Also in the NYTBR: David Pogue reviews Lawrence Lessig's Code: And Other Laws of Cyberspace (Basic Books), which speculates about forthcoming regulation of the Internet, ''In a book that's sometimes as brilliant as the best teacher you ever had, sometimes as pretentious as a deconstructionists' conference, Lessig plays digital Cassandra: he predicts that the Internet will become a monster that tracks our every move, but that nobody will heed his warning.''

And: a review by Bernd Heinrich of Irene Maxine Pepperberg's The Alex Studies: Cognitive and Communicative Abilites of Grey Parrots (Harvard), which makes remarkable claims about the capacities of certain birds. The 15 January Issue of New Scientist has an interview with the author.

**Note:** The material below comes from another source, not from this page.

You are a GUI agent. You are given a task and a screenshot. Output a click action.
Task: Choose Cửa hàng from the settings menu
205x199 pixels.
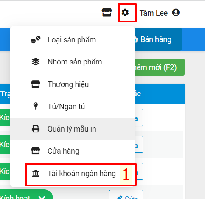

The February 2000 Scientific American has an article by Torrence V. Johnson about the Galileo mission to Jupiter and its moons, complete with the usual spectacular photos. Also, a review by Kevin Padian of Henry Gee's In Search of Deep Time: Beyond the Fossil Record to a New History of Life (Free Press): ''This is a subversive book. Read it only if you want to know how scientists actually do their work, as opposed to the mythology of textbooks and documentaries. In it, you will discover how and why the beloved Linnean system of taxonomy -- the one that gave us classes and orders and families, oh my!--is being replaced by a wholly evolutionary way of looking at nature.'' A working title for the book was Thirty Ghosts, an allusion to a remark in Arthur C. Clarke's Foreword to 2001: ''Behind every man now alive stand thirty ghosts, for that is the ratio by which the dead outnumber the living.''

(Tue 1 Feb 2000)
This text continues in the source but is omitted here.